Copy, exactly and without additions, every line in the records below from the one holding "Task: Open the 帮助 menu" through the one holding "Task: Switch to the 7 Days tab", both ends included.

Dataset entries:

+ + + + + + +

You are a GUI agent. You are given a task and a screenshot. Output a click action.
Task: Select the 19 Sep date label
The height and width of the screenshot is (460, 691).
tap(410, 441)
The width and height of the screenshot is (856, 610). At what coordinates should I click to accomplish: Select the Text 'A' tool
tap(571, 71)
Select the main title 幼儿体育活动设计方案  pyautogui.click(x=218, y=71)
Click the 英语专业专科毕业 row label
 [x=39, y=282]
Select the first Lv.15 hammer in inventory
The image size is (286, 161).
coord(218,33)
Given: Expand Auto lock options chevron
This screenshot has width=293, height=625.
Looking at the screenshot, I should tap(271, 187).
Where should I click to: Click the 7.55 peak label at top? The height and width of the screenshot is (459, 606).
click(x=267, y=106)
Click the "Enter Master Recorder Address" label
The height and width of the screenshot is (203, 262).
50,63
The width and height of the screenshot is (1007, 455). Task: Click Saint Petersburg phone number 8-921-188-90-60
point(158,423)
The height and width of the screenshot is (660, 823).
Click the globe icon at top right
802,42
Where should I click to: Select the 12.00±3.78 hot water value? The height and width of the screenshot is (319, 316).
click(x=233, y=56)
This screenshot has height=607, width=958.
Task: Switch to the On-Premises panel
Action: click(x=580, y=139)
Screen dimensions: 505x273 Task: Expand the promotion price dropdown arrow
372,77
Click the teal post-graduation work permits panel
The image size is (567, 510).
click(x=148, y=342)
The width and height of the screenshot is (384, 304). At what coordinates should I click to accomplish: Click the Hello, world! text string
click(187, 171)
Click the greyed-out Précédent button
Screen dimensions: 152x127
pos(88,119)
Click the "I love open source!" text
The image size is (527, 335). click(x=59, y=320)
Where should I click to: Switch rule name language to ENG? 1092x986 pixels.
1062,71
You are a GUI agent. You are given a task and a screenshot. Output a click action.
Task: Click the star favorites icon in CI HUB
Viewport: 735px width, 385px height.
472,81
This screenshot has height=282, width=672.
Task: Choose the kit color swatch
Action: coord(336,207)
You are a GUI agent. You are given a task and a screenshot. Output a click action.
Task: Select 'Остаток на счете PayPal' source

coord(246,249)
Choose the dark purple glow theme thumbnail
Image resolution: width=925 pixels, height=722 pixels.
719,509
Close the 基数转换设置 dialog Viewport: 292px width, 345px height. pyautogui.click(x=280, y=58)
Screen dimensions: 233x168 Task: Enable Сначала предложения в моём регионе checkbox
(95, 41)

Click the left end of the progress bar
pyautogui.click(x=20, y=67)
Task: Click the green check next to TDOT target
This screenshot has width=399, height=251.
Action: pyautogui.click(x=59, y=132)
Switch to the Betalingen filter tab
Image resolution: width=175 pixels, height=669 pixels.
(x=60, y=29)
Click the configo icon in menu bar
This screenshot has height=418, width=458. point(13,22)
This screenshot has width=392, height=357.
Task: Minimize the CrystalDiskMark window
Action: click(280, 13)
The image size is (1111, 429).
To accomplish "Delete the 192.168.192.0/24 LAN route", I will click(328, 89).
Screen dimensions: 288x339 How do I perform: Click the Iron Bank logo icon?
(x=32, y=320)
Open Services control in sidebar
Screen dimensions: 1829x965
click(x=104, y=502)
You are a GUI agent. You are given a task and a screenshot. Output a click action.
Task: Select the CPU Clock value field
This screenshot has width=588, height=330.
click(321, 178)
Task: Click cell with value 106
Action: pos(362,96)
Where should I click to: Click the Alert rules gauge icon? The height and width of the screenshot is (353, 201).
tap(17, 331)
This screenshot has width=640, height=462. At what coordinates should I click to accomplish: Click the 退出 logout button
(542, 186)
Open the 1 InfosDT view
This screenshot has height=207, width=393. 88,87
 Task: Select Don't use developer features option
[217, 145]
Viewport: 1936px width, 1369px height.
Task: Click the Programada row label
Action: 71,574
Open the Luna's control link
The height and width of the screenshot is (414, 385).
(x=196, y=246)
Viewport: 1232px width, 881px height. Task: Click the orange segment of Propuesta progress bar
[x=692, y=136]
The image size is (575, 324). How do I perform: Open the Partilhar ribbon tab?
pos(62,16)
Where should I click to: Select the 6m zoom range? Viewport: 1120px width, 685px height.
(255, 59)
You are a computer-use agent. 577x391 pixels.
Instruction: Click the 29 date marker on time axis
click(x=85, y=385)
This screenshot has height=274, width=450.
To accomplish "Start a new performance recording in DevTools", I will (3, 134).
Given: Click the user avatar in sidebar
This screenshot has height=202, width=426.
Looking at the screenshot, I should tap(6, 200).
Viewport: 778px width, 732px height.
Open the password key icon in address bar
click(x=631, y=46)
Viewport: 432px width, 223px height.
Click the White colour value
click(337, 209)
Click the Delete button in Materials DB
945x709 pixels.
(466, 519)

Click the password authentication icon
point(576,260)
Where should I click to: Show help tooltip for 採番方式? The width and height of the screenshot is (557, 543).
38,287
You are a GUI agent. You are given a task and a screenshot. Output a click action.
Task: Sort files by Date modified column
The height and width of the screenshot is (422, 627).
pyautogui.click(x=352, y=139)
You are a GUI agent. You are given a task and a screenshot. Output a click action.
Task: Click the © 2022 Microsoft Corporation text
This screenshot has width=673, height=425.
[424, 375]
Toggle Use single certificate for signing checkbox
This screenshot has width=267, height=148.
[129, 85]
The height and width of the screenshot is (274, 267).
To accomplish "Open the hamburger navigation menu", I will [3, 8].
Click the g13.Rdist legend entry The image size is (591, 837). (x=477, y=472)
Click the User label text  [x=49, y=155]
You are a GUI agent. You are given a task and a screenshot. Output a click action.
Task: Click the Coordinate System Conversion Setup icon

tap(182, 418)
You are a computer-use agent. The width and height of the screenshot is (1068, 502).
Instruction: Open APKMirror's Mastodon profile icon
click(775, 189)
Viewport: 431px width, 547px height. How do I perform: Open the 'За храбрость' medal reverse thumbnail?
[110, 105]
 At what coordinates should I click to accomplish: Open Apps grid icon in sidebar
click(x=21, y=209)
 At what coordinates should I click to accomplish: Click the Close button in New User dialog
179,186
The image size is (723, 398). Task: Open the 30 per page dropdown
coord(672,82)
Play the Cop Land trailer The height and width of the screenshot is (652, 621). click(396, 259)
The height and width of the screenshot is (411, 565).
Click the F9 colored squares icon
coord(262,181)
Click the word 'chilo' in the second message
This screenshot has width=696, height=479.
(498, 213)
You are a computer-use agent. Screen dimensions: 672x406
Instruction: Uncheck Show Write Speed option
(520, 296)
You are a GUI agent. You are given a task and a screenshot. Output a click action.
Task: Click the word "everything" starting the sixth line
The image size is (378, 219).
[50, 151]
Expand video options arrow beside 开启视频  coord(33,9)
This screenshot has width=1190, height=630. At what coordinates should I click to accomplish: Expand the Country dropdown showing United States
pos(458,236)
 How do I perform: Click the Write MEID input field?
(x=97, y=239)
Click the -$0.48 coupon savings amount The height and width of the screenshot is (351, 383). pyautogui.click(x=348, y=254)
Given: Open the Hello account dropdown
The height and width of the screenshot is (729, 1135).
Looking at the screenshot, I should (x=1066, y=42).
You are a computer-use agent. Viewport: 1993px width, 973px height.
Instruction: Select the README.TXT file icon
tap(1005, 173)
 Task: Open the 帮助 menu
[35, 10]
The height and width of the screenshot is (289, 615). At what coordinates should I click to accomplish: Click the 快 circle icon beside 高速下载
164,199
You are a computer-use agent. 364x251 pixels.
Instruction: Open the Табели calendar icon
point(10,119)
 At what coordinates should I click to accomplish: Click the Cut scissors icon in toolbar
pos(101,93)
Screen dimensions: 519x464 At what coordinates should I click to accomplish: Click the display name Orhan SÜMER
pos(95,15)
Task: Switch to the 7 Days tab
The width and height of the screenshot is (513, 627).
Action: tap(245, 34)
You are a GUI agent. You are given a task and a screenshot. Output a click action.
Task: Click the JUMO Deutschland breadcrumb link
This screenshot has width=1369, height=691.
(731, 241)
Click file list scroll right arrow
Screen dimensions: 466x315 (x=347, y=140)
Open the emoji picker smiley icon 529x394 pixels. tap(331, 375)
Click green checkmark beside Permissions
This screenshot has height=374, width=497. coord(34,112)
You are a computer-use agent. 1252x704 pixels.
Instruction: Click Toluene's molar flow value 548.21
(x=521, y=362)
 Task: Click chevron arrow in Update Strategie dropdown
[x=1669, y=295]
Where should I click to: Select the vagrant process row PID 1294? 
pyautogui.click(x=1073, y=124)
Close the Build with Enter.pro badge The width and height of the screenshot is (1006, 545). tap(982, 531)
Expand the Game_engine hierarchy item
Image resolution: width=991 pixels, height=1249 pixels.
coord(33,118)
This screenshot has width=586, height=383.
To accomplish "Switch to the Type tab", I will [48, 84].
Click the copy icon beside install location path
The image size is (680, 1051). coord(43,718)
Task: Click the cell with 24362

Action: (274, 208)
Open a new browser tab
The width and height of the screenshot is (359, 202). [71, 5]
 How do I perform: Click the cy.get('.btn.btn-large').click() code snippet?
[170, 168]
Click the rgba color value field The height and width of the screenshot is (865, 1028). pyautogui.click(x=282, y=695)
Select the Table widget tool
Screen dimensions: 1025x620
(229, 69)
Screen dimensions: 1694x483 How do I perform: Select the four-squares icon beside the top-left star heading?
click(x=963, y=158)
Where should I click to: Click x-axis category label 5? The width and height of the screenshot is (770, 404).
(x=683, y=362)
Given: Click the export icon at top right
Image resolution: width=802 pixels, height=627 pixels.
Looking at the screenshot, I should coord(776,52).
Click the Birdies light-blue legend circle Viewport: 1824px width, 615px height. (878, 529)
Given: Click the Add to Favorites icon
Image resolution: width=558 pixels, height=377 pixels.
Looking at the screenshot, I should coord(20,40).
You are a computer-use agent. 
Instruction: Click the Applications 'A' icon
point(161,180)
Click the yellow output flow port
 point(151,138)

+ + + + + + +

### YOUR SOLUTION
 Task: Open the 帮助 menu
[35, 10]
The height and width of the screenshot is (289, 615). At what coordinates should I click to accomplish: Click the 快 circle icon beside 高速下载
164,199
You are a computer-use agent. 364x251 pixels.
Instruction: Open the Табели calendar icon
point(10,119)
 At what coordinates should I click to accomplish: Click the Cut scissors icon in toolbar
pos(101,93)
Screen dimensions: 519x464 At what coordinates should I click to accomplish: Click the display name Orhan SÜMER
pos(95,15)
Task: Switch to the 7 Days tab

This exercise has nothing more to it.